Could you copy every line of the data that contains "filter"?
★ ★ ★ ★ ★ ★ ★
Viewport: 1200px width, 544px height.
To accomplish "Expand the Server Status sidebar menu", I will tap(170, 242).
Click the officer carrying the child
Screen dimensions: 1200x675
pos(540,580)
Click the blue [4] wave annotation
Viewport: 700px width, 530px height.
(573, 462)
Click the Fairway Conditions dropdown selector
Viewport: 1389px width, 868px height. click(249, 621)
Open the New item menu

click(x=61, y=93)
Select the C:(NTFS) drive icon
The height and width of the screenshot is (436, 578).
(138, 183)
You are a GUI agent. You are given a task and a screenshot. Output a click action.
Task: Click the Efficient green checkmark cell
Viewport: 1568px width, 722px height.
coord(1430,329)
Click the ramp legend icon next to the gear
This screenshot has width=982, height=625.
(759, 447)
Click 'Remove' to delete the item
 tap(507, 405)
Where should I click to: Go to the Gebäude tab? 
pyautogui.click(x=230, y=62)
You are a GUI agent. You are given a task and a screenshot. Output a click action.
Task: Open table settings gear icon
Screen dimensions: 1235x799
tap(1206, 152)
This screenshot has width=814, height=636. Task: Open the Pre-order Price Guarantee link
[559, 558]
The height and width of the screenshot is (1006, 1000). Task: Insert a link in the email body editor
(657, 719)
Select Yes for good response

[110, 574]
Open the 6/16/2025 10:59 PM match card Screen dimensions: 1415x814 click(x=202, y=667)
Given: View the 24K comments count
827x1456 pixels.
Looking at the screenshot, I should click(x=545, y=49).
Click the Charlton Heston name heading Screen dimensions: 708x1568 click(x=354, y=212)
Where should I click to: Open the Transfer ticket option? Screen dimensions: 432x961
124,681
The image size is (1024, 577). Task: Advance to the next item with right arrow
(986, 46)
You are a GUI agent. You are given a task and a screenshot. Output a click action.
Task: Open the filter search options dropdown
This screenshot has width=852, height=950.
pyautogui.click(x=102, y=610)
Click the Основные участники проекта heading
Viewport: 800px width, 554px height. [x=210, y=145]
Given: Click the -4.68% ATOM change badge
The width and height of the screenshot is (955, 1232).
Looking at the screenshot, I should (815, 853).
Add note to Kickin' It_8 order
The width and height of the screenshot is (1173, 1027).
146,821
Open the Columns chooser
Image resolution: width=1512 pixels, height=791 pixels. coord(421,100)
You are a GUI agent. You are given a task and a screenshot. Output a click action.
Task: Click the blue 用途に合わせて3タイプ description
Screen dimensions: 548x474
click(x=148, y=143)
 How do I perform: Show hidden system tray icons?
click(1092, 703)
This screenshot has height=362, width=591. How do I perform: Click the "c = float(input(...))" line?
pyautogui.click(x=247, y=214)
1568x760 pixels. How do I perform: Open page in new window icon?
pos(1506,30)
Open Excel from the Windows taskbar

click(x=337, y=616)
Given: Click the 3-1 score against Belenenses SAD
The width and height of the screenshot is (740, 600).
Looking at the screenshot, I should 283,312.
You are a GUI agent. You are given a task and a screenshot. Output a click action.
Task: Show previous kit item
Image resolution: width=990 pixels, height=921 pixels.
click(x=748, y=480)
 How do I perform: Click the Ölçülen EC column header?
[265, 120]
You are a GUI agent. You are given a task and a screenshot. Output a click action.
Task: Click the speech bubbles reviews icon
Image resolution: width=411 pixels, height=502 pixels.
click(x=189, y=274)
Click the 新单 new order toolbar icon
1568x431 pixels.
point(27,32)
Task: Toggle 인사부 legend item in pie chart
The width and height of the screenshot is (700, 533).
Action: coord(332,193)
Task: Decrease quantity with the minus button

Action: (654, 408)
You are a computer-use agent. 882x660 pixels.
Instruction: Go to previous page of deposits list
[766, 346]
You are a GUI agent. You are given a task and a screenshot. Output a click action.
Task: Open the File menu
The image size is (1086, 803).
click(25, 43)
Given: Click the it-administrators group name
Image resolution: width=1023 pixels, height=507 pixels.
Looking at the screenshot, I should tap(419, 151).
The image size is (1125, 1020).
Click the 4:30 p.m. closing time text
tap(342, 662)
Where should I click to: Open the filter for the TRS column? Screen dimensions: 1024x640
★ ★ ★ ★ ★ ★ ★
▶ [SOLVED PROBLEM]:
Task: Open the filter search options dropdown
Where should I click to: Open the filter for the TRS column? Screen dimensions: 1024x640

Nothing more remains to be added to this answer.